Twitter filed details for the securities regulator late Thursday to prepare for its initial public offering. In it, Reuters reports, the company reveals substantial year-over-year revenue growth and unsurprising, ongoing operational losses. Twitter indicates its revenue sources are ostensibly the advertising market. The company is aiming to raise $1 billion in the offering, GigaOm reports, but where it will be offered is still unclear. One fact from the filing Thursday: there were 218 million active users in the three months ending June 30, three-quarters of them mobile users.
Tom Kent, the Associated Press standards editor, writes for Huffington Post on providing greater definition to who is a journalist. Among many things he argues for a basic ethics test that involves determining if someone's work is for the public, if it is verifiable, if it conveys various points of view, and if it avoids or declares conflict.
Two journalists have been suspended and an investigation is under way at the Mail on Sunday after a reporter from the organization showed up at the funeral for the uncle of the British Labour Leader.
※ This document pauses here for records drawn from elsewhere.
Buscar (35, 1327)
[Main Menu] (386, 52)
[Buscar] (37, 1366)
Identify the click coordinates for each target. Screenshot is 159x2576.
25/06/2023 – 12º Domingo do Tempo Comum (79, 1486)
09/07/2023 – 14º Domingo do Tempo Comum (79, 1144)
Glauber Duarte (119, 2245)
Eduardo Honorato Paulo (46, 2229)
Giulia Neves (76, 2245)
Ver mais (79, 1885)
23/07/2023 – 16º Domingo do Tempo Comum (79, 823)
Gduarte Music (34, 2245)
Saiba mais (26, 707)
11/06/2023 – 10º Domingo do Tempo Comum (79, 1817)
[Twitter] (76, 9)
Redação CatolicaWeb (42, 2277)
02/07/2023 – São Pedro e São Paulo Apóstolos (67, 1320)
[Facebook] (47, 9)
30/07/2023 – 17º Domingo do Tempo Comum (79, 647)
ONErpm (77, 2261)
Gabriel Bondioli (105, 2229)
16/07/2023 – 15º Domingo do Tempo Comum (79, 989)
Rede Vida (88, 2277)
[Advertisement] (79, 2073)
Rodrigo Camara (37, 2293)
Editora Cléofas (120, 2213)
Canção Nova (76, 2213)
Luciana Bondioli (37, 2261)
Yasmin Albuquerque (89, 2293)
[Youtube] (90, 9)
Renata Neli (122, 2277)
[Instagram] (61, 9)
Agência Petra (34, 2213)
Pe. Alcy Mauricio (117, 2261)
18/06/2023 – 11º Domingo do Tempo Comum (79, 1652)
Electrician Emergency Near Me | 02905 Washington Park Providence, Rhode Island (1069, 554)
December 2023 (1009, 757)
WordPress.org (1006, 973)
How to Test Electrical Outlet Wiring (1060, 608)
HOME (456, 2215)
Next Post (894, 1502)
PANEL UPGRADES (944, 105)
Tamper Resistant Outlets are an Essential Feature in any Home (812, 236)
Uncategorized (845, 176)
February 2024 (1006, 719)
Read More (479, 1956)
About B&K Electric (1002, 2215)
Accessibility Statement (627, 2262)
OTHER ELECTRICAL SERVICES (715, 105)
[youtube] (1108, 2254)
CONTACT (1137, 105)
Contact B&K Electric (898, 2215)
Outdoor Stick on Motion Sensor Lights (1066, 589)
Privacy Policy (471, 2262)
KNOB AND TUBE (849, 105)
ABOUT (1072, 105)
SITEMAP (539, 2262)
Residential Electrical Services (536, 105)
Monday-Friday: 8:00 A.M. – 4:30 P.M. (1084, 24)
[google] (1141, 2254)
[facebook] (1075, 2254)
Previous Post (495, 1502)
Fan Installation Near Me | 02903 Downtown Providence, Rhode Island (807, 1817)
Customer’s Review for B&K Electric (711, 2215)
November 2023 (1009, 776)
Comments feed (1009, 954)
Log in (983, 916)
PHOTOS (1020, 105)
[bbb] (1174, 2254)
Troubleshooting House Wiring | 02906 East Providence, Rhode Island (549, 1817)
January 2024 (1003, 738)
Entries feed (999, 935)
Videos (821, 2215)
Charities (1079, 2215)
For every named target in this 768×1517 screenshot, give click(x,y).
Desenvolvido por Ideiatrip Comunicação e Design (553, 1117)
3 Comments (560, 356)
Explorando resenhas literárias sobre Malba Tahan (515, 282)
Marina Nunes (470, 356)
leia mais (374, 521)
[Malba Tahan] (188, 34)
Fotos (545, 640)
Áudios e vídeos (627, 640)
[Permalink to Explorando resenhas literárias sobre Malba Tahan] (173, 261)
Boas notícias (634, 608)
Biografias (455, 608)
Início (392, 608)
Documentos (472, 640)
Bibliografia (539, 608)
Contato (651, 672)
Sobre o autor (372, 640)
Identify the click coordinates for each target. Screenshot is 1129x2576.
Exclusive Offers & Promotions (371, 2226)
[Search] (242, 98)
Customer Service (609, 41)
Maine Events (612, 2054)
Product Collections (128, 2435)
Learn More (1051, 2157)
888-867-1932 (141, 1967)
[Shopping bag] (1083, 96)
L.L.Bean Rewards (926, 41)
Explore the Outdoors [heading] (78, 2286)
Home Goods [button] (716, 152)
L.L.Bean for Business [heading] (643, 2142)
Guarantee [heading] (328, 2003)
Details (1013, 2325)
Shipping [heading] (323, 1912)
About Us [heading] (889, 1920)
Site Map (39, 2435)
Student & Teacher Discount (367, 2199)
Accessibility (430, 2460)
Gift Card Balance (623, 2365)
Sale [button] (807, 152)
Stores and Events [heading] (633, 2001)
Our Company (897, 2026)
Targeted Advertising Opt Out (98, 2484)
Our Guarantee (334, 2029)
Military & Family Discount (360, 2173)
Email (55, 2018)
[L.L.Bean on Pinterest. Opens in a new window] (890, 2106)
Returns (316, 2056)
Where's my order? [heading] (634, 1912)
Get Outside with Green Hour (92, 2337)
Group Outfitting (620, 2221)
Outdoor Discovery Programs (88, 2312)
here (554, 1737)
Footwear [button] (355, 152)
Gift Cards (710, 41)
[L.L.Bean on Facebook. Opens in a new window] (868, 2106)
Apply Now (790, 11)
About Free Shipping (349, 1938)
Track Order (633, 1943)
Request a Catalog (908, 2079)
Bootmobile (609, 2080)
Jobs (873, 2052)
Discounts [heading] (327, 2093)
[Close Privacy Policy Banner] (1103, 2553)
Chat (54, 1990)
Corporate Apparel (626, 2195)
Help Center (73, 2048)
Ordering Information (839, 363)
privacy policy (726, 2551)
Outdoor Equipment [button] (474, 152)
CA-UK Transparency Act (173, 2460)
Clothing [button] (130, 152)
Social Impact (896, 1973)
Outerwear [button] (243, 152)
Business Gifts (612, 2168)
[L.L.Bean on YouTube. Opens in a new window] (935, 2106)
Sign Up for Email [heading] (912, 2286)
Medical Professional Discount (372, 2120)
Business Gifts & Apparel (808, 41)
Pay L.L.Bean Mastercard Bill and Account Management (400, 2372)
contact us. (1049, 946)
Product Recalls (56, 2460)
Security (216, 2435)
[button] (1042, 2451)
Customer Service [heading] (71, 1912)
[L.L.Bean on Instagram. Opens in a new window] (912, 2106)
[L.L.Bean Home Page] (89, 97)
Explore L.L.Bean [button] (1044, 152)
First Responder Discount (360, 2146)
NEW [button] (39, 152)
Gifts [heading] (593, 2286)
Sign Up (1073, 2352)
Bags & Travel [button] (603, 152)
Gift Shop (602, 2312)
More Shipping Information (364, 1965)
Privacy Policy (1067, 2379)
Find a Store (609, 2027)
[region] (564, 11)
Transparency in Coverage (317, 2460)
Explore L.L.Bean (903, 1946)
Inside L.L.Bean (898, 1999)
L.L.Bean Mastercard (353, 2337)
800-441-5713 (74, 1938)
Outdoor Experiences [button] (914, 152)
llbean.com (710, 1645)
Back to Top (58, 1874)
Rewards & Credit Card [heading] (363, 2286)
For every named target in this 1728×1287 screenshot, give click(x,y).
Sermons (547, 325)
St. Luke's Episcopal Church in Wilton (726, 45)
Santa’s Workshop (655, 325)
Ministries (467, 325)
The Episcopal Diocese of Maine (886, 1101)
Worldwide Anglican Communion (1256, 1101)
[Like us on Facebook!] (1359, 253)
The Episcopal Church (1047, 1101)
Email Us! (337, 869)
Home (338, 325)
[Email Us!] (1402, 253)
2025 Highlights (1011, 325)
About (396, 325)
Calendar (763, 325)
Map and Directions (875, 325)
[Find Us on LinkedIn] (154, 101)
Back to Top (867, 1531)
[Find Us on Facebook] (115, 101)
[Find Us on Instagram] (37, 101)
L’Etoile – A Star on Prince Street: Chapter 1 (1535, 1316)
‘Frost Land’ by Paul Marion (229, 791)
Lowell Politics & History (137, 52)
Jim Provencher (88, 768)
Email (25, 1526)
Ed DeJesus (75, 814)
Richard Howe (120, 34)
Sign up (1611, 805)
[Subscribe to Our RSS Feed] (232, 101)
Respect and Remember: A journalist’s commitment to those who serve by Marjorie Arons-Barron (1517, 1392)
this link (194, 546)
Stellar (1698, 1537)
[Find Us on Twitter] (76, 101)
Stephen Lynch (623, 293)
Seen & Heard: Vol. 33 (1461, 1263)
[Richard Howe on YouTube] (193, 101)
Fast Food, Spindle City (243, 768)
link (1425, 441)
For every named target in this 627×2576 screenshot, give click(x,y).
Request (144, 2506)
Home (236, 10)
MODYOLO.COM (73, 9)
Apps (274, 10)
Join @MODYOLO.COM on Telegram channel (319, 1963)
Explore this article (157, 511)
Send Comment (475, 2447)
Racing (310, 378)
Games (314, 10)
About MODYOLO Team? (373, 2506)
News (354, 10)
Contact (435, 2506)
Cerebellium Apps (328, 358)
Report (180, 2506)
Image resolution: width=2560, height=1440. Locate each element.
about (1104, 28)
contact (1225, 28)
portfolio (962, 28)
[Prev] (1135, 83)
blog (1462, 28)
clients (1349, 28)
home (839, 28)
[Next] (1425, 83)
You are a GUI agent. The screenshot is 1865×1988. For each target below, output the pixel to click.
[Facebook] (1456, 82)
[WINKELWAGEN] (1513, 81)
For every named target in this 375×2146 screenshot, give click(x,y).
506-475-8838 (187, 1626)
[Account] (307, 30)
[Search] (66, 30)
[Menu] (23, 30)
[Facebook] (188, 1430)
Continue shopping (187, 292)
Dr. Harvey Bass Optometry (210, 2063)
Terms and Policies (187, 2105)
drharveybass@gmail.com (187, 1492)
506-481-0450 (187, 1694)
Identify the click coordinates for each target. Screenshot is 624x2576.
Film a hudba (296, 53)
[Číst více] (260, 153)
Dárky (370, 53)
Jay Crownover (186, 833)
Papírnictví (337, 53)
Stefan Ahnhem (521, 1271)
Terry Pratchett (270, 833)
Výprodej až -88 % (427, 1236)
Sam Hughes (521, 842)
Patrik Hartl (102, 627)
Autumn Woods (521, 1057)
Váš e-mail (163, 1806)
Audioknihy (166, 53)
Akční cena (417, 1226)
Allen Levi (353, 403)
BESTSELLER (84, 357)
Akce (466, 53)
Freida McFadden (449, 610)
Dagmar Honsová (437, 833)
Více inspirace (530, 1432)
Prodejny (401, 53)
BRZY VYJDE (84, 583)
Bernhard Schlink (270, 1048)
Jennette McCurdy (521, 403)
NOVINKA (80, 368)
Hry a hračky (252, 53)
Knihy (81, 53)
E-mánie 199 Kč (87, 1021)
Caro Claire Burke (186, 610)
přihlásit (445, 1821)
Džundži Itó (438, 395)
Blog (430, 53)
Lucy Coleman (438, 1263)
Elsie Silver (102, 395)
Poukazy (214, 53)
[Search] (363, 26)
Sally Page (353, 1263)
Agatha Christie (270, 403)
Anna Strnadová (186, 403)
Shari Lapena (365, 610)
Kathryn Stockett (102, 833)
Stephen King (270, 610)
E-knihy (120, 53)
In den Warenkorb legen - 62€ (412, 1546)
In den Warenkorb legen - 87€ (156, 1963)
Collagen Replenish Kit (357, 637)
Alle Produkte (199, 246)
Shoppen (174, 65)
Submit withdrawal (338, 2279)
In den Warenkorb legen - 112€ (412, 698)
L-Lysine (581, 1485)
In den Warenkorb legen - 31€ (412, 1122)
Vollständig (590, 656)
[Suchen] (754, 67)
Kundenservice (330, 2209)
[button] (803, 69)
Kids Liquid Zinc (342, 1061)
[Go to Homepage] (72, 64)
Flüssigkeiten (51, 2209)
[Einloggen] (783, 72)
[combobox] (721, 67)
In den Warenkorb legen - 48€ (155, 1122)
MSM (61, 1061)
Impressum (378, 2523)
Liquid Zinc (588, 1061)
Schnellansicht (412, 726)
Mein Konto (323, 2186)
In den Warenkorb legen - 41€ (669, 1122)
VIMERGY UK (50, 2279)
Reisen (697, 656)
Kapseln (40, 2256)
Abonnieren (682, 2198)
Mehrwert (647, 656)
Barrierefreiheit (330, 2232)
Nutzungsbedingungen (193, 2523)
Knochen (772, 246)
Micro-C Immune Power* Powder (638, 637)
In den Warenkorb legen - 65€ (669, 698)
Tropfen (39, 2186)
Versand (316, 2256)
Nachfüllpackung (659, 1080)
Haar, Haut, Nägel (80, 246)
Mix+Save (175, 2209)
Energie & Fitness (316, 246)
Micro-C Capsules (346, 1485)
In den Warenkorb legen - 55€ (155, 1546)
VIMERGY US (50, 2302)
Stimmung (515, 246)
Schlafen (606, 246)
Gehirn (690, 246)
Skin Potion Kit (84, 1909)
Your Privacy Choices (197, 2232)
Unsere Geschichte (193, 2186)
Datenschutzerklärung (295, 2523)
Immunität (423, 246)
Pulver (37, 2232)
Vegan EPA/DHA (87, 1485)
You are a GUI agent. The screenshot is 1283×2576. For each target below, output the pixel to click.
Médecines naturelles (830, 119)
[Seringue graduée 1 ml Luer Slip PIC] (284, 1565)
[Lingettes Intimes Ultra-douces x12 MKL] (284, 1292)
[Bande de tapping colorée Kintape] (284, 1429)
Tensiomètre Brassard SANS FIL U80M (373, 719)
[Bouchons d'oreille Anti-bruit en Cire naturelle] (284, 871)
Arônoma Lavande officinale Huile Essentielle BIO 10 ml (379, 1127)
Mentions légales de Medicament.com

The Guardian reports the paper has apologized to the political leader, who had complained to its proprietor about an invasion of privacy.
Ken Doctor, writing for the Nieman Journalism Lab, looks at the "tipping year" in Germany as its print media shifts concertedly to digital. He looks at the recent major media transaction involving newspapers and how the country's major media are recognizing the necessity of freeing themselves from "legacy constraints."